No longa, o personagem Zizo produz um fanzine, que leva o nome de "Febre do Rato", expressão nordestina usada para designar quem está fora de controle.
A publicação é toda escrita, editada, distribuída e financiada pelo poeta. Anarquista e libertário, Zizo percorre, de carro, as ruas de uma Recife em preto e branco, com um microfone à mão, declamando poesia e sendo ovacionado.
Em seu fiel grupo de amigos, formado pelas figuras mais distintas possíveis --entre elas um travesti, jovens e senhoras com mais de 40 anos--, surge Eneida (Nanda Costa), que deixa Zizo em desamparo.
CONFIRA ABAIXO A ENTREVISTA COM O DIRETOR:
Guia Folha - De onde vem tanta poesia?
Cláudio Assis - Ela vem da abstração. Vem de você dizer assim: "vai ficar tudo certo, não é errado, não". Ela vem com desamor, desencontro... é uma fadiga. É uma coisa generosa. A função do cinema é a contemplação. Contemplação da feiura, da beleza, do esgoto, da palavra, do sentimento. Respeito. Cinema é respeito. Cinema que é igual é uma merda. É Hollywood. É Rede Globo, SBT, Edir Macedo. Tô cagando. O cinema é atitude. E tem que ter atitude, senão a gente não vai construir uma nação.
Por que optou por filmar em preto e branco?
No preto e branco você não vai ver o Recife nojento como ele tá, você vai ver o Recife poético. O preto e branco ajuda a contar, você tem que saber extrair. Walter [Carvalho, diretor de fotografia do longa] já é foda, em preto e branco, então.
Você é chamado de maldito, de polêmico. Vê alguma semelhança do seu cinema com o cinema marginal?
Marginal somos todos nós. Marginal alternativo? De quem? Independente de quem? A gente é dependente, a gente é marginal, a gente é tudo que tão dizendo. Mas eu não me vendo, não. Eu não sou violento, eu amo. Eu amo as pessoas. Por que eu matei um boi? Eu não matei boi nenhum, o boi tava lá, eu só filmei o boi. Poesia é quando você vê de novo. A poesia nunca é quando você olha a primeira vez. Você nunca lê um poema e entendeu tudo que ele tá dizendo.
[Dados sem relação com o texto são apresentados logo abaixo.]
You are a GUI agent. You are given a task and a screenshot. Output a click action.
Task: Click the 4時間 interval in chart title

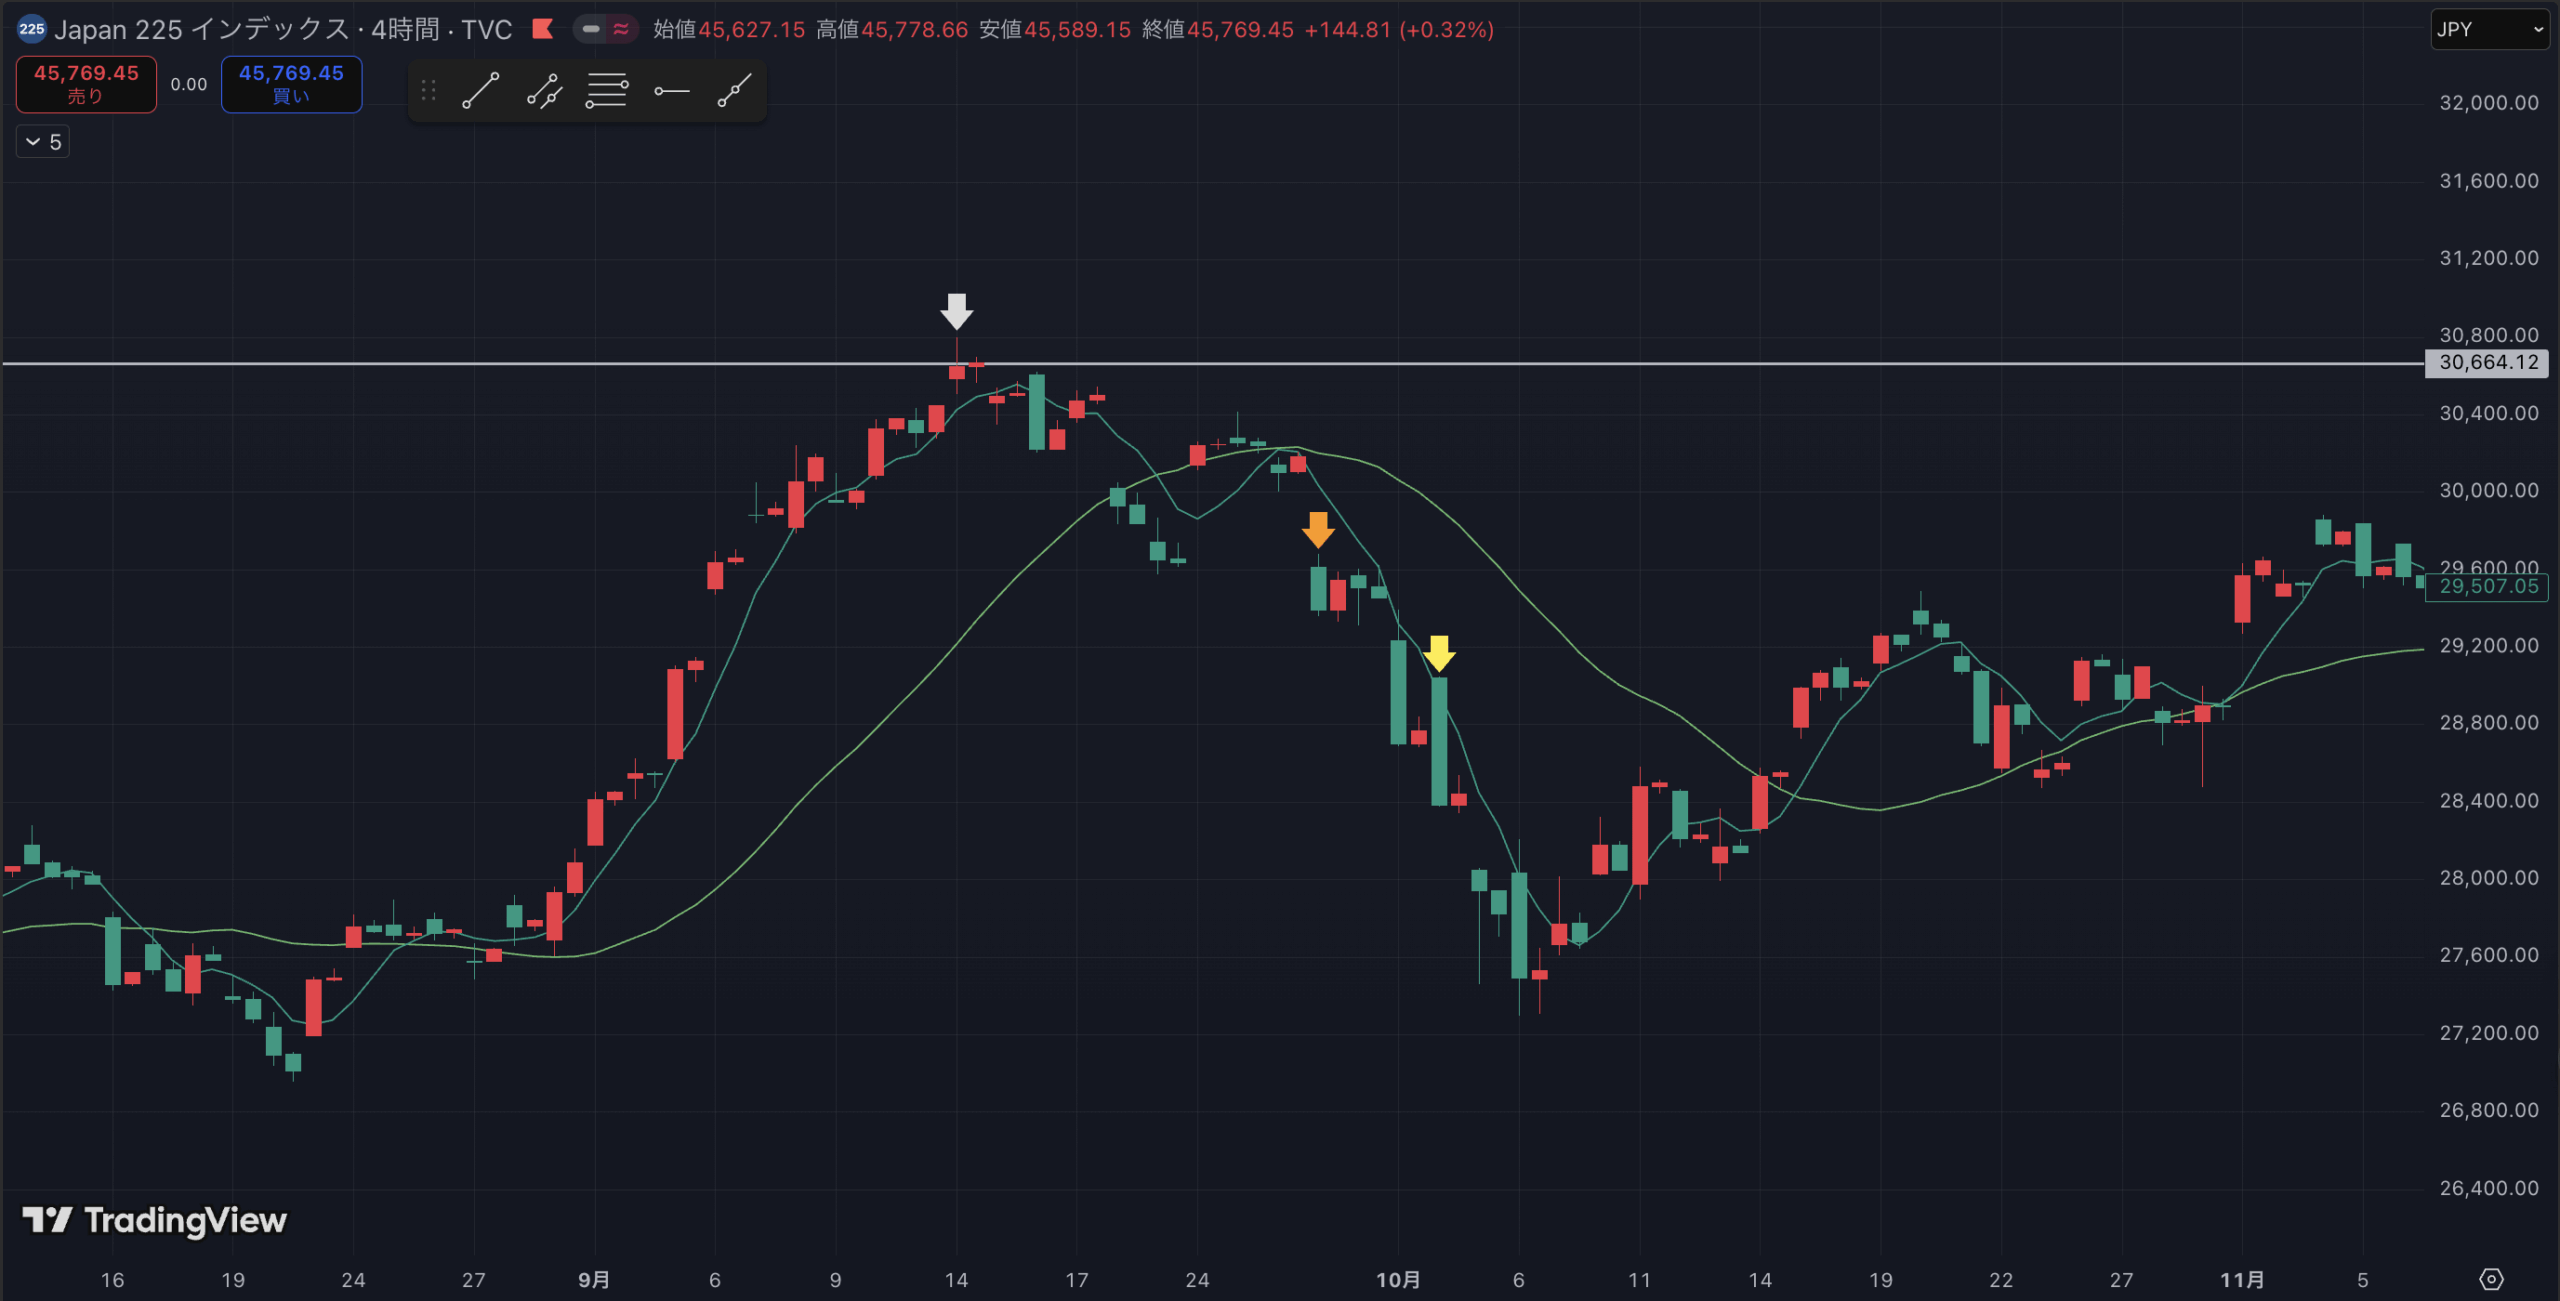pyautogui.click(x=405, y=29)
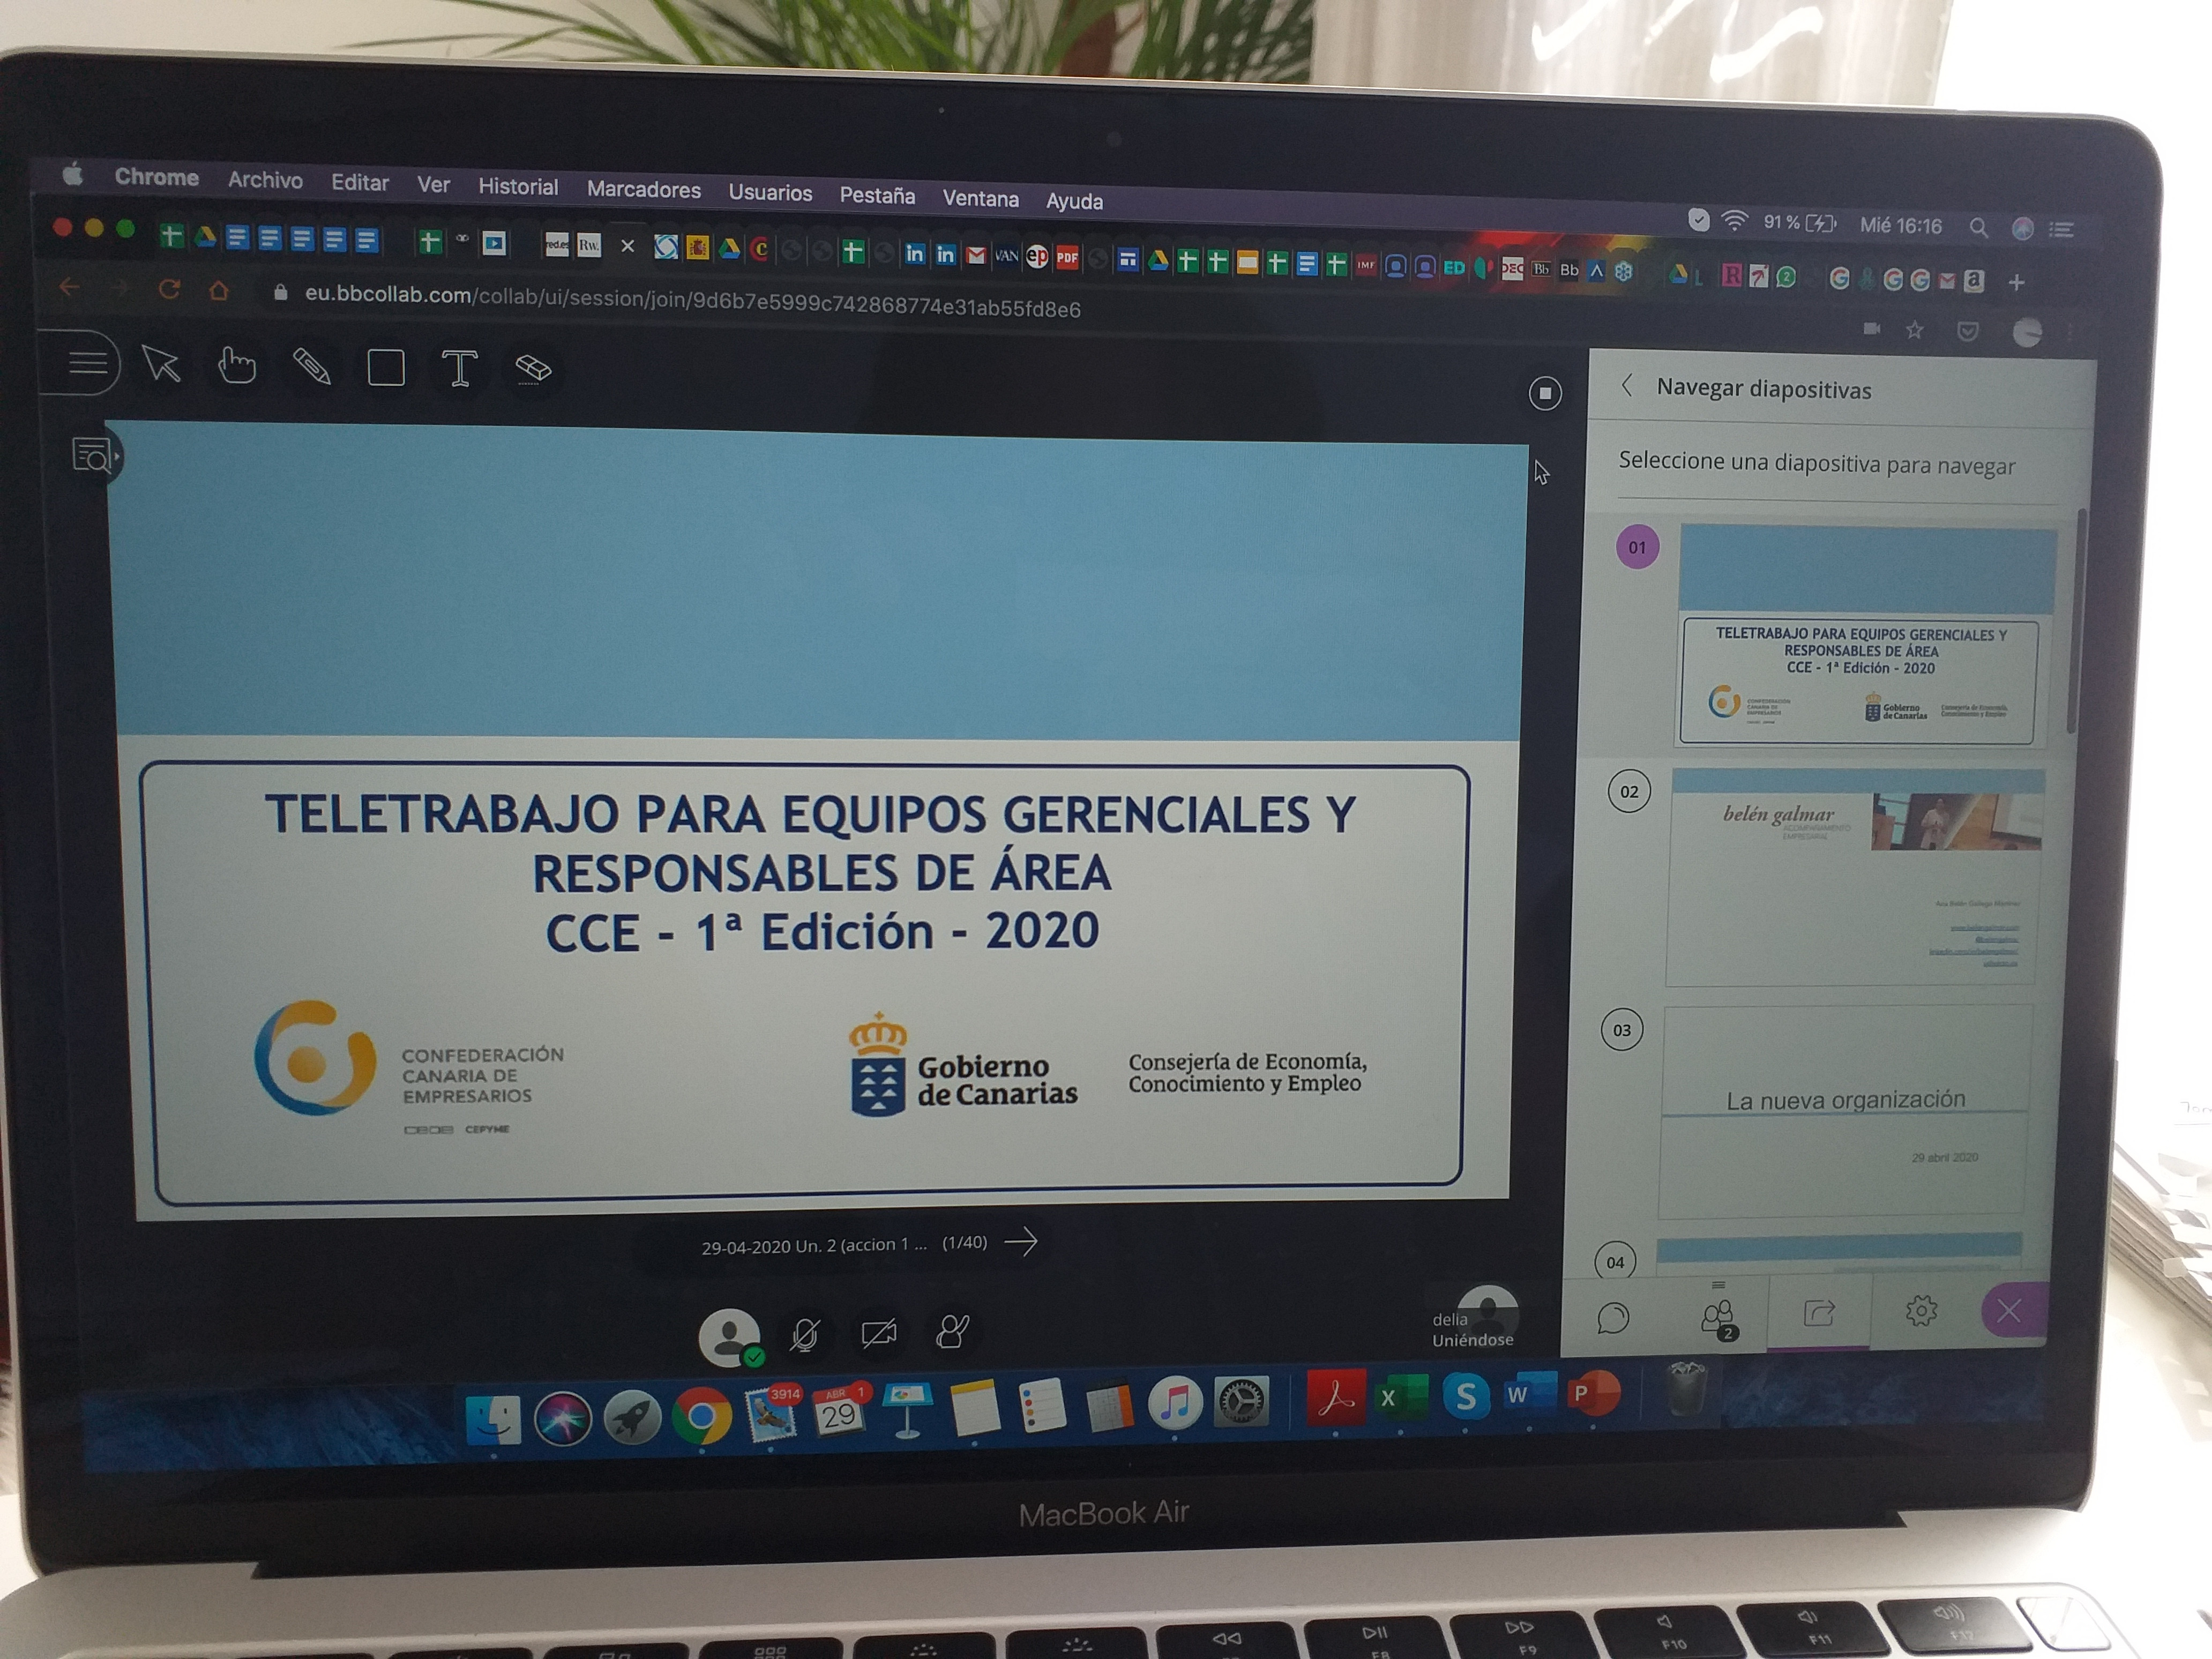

Quando você lê de novo, quando você tá amando, aí você lembra e... caralho! É uma releitura, eternamente. É uma busca. E o cinema só se presta quando é isso. Cinema de crime? Tô fora.
Você disse que pretendia fazer um filme infantil. Tem outros projetos em mente?
"Piedade". Ninguém tem piedade de ninguém, a vida é uma coisa impiedosa. Tubarão come surfista, o homem invade o pré-sal. É o mar invadindo a terra, e a terra invadindo o mundo. E o outro projeto chama-se "Big Jato", meu e de Xico Sá esse. É um caminhão que vai limpar a merda do mundo. Onde as pessoas são iguais? Você não é igual a ninguém, você é igual é na merda. Mas não é escatológico. E o prefeito? Esse que vai usar bastante.